Ну, а судя по появившимся теням на полу перед дверкой кабинки, то времени на подготовку к этому единоборству больше нет и Клаве нужно немедленно действовать. Что он и сделал, протянув в свободное пространство под дверью одну из записок. А там, с той стороны двери, не спешат брать в руки записку, а видимо изучают её. И хорошо, что Клава, сам того не осознавая, просунул в свободное под кабинкой пространство только саму записку и ни насколько не дальше, а иначе бы он по своим мужским рукам был подловлен этими сиренами.

Но вот одна из теней зашевелилась и как вскоре рукой Клавы почувствовалось, то за записку кто-то ухватился и пока что держит её в натяжении с его рукой, возможно пытаясь вытянуть его руку наружу и затем по маникюру на руке или по его отсутствию, вычислить подателя сего письмеца без конверта. Но Клава уже понял, чем это ему грозит, и он выпускает из руки эту записку, в тоже время просовывая чуть в стороне другую. Здесь опять происходит своё замешательство с ожиданием Клавы, а уж после по прежней схеме.

Когда же записки были доставлены и оказались в руках своих, так и слова не промолвивших получателей, то для всех, а особенно для Клавы, наступил свой час истины. И хотя совсем не сложно предугадать, кому в этот момент было более волнительно и мучительно ждать развязки (каждый думал, что ему), всё-таки у каждого из участников этого происшествия вспотели мысли и голова.

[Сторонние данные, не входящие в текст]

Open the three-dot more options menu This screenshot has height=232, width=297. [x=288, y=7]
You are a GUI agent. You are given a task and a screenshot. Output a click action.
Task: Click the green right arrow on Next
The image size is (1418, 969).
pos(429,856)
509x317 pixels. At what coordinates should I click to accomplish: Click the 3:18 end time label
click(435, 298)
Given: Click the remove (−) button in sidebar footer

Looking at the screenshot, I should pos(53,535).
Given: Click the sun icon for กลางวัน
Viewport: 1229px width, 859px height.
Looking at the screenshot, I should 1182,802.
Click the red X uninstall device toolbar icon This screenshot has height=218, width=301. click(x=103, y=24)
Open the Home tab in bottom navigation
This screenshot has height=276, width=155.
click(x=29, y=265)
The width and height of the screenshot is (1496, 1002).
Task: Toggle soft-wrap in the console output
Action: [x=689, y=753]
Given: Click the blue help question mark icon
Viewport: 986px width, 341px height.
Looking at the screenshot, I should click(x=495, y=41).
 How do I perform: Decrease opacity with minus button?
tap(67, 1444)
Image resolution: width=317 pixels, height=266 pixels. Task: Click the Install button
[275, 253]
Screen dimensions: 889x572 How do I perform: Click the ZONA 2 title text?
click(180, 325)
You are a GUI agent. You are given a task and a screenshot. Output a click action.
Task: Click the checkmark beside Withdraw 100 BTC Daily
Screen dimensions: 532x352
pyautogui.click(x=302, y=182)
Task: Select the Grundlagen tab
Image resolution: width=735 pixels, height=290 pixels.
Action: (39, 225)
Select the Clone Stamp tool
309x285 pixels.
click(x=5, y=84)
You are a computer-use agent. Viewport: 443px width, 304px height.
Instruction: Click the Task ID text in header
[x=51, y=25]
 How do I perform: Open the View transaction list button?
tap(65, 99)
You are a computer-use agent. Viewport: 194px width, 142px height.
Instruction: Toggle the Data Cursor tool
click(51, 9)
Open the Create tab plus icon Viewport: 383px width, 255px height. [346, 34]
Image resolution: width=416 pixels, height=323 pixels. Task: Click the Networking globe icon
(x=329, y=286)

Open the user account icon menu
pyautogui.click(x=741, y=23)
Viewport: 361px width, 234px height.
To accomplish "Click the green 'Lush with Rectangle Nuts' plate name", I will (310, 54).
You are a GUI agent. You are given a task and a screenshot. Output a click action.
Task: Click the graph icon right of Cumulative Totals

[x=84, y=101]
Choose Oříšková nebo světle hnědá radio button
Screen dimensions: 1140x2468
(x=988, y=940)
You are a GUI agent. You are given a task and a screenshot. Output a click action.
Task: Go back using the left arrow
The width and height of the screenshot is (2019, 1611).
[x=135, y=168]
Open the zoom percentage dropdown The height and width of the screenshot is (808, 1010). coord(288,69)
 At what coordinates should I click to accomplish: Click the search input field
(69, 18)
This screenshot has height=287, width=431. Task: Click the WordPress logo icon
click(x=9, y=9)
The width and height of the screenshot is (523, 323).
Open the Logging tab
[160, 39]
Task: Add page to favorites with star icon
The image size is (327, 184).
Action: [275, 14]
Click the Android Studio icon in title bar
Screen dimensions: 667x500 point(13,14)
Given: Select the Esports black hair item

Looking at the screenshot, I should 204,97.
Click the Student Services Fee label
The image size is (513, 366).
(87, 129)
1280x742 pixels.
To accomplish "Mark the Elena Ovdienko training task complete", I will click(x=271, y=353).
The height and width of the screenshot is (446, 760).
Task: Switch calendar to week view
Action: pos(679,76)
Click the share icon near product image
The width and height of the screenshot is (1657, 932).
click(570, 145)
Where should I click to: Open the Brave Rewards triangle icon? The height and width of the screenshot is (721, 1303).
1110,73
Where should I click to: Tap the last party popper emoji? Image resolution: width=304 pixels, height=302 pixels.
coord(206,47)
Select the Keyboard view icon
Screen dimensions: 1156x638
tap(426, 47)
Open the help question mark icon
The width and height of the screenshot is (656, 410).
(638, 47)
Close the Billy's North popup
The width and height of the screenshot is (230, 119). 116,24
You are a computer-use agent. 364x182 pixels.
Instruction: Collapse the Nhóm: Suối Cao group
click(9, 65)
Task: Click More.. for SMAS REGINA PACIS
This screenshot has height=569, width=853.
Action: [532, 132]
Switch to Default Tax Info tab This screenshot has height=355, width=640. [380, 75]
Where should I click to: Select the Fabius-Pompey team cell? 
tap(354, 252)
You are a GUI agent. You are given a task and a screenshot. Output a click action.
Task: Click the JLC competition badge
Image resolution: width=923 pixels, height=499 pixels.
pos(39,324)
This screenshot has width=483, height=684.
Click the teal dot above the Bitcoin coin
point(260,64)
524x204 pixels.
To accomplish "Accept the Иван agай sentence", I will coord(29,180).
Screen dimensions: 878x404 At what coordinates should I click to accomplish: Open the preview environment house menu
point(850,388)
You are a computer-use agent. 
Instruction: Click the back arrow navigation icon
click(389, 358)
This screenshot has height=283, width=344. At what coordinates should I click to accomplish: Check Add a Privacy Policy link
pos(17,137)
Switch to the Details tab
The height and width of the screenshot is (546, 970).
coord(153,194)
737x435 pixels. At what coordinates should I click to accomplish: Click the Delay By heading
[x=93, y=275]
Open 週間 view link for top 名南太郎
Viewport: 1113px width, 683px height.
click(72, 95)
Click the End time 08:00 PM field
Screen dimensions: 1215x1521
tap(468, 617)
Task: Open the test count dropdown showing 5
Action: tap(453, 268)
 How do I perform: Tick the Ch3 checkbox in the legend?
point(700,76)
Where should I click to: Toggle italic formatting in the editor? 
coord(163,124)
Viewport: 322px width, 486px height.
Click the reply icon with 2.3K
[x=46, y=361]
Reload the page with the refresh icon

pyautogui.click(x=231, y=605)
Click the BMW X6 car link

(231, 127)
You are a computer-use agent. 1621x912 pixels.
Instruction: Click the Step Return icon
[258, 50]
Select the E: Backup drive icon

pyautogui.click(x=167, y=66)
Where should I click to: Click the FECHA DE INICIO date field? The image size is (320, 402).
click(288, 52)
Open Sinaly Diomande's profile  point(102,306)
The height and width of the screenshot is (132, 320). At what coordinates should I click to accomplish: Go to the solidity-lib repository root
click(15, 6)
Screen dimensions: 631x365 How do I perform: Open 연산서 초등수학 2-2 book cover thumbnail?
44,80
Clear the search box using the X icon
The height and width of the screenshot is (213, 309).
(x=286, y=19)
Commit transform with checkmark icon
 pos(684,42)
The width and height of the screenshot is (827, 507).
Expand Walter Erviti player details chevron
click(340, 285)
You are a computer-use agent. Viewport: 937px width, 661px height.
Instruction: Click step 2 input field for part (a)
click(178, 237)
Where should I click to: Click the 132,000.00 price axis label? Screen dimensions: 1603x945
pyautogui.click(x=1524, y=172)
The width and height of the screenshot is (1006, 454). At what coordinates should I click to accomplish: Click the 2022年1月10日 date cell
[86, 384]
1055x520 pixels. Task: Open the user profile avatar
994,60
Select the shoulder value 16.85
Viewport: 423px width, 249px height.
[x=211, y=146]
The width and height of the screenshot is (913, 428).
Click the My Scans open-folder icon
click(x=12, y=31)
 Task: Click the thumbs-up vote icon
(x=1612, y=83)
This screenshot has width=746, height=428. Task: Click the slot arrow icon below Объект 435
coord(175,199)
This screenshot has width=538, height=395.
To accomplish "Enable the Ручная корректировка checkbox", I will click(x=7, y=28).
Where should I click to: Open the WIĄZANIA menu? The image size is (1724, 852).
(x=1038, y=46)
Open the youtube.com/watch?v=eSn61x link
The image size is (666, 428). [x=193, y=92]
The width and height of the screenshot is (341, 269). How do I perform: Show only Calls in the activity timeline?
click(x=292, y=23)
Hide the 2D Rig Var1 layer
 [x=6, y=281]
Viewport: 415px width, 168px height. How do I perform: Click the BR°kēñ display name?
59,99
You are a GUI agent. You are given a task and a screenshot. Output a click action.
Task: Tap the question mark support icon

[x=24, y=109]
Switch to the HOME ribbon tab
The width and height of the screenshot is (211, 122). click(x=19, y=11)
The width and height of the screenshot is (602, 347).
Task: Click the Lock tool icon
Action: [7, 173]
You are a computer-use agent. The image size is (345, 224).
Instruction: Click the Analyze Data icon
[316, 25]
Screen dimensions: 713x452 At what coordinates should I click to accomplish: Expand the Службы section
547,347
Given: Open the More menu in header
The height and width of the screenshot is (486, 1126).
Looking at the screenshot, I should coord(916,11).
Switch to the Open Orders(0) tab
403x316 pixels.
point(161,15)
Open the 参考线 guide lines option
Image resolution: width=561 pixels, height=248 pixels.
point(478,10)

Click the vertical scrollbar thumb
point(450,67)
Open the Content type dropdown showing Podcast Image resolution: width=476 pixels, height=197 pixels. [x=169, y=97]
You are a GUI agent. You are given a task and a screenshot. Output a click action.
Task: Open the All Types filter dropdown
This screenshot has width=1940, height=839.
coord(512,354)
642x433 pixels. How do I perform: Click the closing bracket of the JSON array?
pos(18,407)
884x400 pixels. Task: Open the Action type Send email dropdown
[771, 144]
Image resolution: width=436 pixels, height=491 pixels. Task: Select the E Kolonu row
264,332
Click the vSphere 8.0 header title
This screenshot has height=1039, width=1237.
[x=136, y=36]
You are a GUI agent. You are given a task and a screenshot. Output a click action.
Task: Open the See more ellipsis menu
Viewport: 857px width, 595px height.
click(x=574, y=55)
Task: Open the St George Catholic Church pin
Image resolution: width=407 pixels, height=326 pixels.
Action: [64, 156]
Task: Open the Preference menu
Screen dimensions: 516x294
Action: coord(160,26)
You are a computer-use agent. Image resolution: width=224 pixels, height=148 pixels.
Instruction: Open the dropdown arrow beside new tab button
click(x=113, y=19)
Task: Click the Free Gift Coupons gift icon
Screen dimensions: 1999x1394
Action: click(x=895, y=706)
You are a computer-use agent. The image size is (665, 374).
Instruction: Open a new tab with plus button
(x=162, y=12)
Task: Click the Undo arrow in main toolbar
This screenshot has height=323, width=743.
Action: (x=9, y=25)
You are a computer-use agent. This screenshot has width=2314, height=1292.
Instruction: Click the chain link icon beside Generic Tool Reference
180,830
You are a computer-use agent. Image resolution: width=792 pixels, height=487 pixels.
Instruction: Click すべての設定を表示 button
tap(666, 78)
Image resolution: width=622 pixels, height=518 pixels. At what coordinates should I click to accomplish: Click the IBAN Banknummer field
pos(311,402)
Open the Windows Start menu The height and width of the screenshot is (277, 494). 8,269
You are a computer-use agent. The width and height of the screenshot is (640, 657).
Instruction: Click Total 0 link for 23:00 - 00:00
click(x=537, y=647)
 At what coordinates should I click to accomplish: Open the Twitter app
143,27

– И что? – после затянувшегося ожидания вопросил Клава дверь, и вот чёрт, он слышит приближающиеся к двери тяжеловесные шаги. И они уж точно не принадлежат женской ножке. – Но тогда кому? – вопрошает Клава и тут же к своему осадку на своём месте догадывается. – Кому-то из приятелей сирен (когда они уже успели им пожаловаться?). Кто сейчас к чертям разнесёт эту кабинку. – И только Клава так решил, как вот оно, стук в кабинку.

Но Клава себя не выдаёт и держит руками ручку двери. И тогда подошедший к двери человек проталкивает снизу в щель между дверью и полом лист бумаги. И здесь уже Клав не выдерживает и выдаёт себя, задав многозначительный вопрос. – И?

– Не и, а со всей разборчивостью пиши извинения. – Отвечает через дверь жутко грубый голос, скорей всего, принадлежащий Владрилу. Ну а Клава сейчас находится не в том положении и месте, чтобы задаваться вопросами: «Не соблаговолите объяснить мне, за что?», и он берёт листок бумаги, смотрит на него и уточняет. – И что писать?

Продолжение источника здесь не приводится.